CR: Do ponto de vista da concepção pedagógica dessas escolas, os mecanismos de exclusão também estão presentes? 

FC: Sim, porque se trata de escolas regidas por uma lógica que coloca no centro o individualismo e a concorrência. É uma visão parecida com a que a classe média tem em relação à escola privada: a escola boa, a escola forte. 

Então são escolas que não vão se esforçar para lidar com estudantes que precisam recuperar aprendizagens, não organizam uma estrutura interna para nivelar os alunos porque se concentram na produção de resultados para que a política possa se provar boa e eficaz.

Os estudantes que vão ficando para trás são taxados como os que “não se adaptaram” ao modelo e acabam reprovando ou mudando de escola.
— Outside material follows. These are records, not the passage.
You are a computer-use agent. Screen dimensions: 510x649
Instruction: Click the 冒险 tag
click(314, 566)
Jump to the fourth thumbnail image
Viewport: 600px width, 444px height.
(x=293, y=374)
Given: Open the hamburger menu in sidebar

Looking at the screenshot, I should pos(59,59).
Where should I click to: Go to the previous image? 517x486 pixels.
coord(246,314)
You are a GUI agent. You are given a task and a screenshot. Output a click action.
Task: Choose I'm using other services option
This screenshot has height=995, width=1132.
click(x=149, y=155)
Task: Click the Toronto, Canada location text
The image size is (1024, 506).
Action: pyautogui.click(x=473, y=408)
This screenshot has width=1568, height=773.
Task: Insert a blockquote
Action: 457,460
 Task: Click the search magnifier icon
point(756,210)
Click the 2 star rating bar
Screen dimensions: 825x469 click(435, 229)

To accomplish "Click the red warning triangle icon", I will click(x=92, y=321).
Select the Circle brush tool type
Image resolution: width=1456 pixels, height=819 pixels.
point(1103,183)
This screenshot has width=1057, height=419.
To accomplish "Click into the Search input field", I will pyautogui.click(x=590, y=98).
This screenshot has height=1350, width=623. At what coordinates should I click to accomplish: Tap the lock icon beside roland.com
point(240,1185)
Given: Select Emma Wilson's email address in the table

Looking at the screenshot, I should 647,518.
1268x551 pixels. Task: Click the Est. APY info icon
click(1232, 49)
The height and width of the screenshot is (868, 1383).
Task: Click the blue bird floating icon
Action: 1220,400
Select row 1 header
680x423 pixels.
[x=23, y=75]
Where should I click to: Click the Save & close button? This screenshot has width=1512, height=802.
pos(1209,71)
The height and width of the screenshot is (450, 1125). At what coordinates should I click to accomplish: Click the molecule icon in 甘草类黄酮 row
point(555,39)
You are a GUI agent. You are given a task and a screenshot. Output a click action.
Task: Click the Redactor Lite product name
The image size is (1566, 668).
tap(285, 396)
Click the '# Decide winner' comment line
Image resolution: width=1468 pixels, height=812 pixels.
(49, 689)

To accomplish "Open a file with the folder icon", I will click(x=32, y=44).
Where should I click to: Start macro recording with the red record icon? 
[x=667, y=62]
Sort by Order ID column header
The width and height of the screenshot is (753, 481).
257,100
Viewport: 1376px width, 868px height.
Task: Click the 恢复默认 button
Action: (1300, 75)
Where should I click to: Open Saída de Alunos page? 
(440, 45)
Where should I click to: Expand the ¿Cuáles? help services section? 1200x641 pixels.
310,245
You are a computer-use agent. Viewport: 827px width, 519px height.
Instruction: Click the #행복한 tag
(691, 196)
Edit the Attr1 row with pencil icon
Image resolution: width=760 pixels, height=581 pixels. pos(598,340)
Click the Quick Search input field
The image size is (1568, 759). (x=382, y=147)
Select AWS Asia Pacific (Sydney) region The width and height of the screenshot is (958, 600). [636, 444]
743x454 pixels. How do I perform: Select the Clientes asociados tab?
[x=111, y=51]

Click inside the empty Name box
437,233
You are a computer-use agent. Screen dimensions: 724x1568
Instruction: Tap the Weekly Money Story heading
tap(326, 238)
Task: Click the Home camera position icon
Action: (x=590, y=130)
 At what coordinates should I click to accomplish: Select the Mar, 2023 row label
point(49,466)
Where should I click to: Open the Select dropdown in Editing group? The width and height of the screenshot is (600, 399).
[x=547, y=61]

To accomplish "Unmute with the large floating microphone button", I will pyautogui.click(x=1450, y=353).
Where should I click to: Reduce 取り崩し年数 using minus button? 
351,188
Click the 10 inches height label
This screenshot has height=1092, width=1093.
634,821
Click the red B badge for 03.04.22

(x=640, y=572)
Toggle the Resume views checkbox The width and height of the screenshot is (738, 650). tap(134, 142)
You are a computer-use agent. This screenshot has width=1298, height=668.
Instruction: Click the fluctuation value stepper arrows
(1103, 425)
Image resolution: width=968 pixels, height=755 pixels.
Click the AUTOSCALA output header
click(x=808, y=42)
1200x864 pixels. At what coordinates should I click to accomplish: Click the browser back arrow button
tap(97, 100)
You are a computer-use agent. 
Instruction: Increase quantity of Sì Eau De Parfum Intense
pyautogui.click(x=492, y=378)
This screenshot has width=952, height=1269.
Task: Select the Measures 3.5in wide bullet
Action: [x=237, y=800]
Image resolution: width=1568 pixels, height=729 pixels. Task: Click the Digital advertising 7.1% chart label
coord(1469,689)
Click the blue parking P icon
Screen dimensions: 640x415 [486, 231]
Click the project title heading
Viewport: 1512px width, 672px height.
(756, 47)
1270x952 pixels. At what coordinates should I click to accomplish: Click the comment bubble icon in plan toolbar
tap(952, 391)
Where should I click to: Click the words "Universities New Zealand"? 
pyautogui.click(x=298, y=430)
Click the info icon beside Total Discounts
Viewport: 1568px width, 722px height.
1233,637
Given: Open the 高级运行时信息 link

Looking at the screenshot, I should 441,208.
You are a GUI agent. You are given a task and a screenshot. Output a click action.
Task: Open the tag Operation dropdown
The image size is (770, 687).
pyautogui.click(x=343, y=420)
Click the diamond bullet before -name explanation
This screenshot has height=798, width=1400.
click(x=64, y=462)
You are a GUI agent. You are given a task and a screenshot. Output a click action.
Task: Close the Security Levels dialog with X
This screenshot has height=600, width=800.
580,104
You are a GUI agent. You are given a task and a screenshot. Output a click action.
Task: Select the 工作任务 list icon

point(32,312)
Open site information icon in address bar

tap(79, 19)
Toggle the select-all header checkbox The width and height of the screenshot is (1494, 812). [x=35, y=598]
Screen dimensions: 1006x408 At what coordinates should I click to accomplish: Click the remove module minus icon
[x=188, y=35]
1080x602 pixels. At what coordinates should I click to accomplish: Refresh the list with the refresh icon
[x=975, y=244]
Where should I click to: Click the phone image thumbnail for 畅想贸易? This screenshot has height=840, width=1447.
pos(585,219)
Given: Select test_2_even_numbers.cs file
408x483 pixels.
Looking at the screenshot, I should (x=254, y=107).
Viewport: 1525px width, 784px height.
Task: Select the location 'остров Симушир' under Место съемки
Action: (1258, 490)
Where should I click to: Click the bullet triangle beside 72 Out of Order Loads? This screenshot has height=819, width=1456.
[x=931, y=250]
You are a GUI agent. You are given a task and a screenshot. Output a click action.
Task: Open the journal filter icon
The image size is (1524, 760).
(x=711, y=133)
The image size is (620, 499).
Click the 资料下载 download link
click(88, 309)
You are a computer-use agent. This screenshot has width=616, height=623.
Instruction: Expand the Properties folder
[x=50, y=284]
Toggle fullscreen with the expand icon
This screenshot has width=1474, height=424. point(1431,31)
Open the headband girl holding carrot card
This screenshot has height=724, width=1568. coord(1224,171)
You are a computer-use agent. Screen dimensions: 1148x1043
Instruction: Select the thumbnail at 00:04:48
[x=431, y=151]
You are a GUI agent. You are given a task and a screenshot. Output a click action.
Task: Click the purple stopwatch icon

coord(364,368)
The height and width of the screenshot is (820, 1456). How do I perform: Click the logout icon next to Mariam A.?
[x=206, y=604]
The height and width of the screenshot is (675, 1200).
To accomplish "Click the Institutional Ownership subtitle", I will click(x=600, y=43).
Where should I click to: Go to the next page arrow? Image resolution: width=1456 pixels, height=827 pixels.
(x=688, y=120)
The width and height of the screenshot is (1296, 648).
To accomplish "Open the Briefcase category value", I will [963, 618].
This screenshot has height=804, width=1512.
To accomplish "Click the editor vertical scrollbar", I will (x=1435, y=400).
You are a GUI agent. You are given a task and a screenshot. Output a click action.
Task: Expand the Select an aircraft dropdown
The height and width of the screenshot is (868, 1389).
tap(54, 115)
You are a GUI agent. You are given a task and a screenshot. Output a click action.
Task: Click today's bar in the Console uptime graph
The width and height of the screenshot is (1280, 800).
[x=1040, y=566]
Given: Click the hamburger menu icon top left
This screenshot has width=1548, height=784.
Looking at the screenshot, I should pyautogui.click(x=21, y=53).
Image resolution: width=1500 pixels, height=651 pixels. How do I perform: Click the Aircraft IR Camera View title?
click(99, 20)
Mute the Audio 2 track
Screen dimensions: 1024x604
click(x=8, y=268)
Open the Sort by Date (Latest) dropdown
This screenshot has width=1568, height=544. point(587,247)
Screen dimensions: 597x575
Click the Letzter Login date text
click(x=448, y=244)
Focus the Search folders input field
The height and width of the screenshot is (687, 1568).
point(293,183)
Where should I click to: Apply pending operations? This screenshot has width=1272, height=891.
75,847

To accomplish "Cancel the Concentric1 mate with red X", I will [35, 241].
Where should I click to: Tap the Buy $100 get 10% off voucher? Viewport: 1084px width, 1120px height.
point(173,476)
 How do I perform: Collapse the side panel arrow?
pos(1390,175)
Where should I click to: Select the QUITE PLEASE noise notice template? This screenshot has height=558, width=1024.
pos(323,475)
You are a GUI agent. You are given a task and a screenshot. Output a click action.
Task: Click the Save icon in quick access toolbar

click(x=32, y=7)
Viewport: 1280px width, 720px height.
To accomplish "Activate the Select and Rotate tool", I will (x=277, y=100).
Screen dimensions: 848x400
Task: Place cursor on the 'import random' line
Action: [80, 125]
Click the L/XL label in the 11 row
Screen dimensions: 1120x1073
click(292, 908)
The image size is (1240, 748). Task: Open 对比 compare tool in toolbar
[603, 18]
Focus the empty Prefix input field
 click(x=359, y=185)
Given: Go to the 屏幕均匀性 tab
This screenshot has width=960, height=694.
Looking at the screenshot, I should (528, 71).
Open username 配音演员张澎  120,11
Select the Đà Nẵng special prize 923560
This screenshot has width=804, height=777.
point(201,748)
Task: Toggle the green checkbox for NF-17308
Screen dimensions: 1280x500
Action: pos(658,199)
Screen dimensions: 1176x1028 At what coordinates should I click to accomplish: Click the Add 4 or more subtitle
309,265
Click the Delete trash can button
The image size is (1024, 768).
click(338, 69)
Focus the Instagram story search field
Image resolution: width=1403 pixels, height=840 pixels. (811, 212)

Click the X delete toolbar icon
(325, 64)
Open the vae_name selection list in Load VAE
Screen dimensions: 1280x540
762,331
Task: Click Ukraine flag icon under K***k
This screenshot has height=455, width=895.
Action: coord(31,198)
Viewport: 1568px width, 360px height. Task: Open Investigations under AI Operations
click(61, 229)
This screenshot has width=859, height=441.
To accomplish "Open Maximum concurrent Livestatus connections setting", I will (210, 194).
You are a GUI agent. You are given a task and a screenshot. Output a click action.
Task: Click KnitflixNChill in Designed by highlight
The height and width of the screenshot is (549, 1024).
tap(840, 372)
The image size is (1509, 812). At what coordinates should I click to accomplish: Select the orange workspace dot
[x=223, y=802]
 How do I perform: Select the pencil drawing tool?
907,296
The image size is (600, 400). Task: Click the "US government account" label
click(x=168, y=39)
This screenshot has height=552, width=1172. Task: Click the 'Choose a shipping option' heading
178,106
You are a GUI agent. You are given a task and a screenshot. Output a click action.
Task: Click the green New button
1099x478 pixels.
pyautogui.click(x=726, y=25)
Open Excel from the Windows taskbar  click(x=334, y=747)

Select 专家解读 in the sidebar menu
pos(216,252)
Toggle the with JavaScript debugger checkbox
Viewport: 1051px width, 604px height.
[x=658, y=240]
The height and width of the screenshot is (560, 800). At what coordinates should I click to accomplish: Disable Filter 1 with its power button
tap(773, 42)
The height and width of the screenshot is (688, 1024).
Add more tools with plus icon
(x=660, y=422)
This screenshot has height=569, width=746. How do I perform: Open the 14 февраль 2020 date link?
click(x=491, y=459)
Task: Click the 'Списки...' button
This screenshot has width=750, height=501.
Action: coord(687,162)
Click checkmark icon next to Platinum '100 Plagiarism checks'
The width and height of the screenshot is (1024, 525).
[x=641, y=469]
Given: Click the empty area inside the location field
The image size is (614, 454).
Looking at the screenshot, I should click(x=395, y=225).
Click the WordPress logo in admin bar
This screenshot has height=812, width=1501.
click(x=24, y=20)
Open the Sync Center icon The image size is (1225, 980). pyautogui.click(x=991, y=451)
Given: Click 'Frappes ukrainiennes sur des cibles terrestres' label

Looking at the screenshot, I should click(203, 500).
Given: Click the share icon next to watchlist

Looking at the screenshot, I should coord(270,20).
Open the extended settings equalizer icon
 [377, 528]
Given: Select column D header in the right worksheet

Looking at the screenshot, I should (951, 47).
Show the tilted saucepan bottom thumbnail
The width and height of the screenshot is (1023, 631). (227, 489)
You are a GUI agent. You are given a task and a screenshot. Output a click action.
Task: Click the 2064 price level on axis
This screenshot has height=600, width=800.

Mais uma vez, o PEI exclui quem mais precisa da escola.

CR: Como a ampliação do PEI deve agravar esse cenário? 

FC: Em seu formato inicial, o programa não é escalável e todos os secretários de Educação anteriores tinham clareza disso, inclusive se manifestaram assim publicamente, porque não haveria mais recursos por parte do governo para investir no PEI.

Então o que está acontecendo agora é um sucateamento do programa, porque estão colocando cada vez menos recursos e ampliando cada vez mais seu alcance. Antes havia uma certa homogeneidade nos critérios de escolha das escolas e agora não tem mais. Por um lado, isso está certo, porque não adianta só escolher as escolas que já tem uma boa infraestrutura. Por outro, exige que o Estado invista mais dinheiro, e isso não vai acontecer.

Fonte: Nota Técnica sobre o Programa Ensino Integral

Assim, temos um quadro variado: escolas de PEI que têm jornadas de 7 ou 9 horas, que abrem ou não abrem mão do turno da noite, fazendo uma jornada ampliada ser menos ampliada. Tem escolas que não têm quadro docente suficiente, e aí colocam oficinas no contraturno.

Esse movimento eleitoreiro de afirmar que estão ampliando a escola integral está, na verdade, erodindo o próprio programa, o que não é de todo ruim, pois é uma política segregadora, mas também não deveria acontecer dessa forma.

CR: Que tipo de lógica política e governamental está por trás de programas como o PEI? 

FC: Há uma tensão grande entre as políticas de austeridade econômica, que colocam em xeque a garantia de direitos sociais pelo Estado, e as elites econômicas, que mandam no país e estão dentro dos governos, influenciando inclusive as políticas educacionais. Essa tensão se traduz em políticas focalizadas, sob o argumento de que “não dá para todos”.

O oposto disso é exemplificado, por exemplo, pelas políticas de cotas, que são redistributivas: escolhe-se uma parcela da população para atender, que é justamente a que mais precisa. O objetivo último não é garantia de direitos, mas a produção de resultados para o projeto eleitoral do próximo ciclo.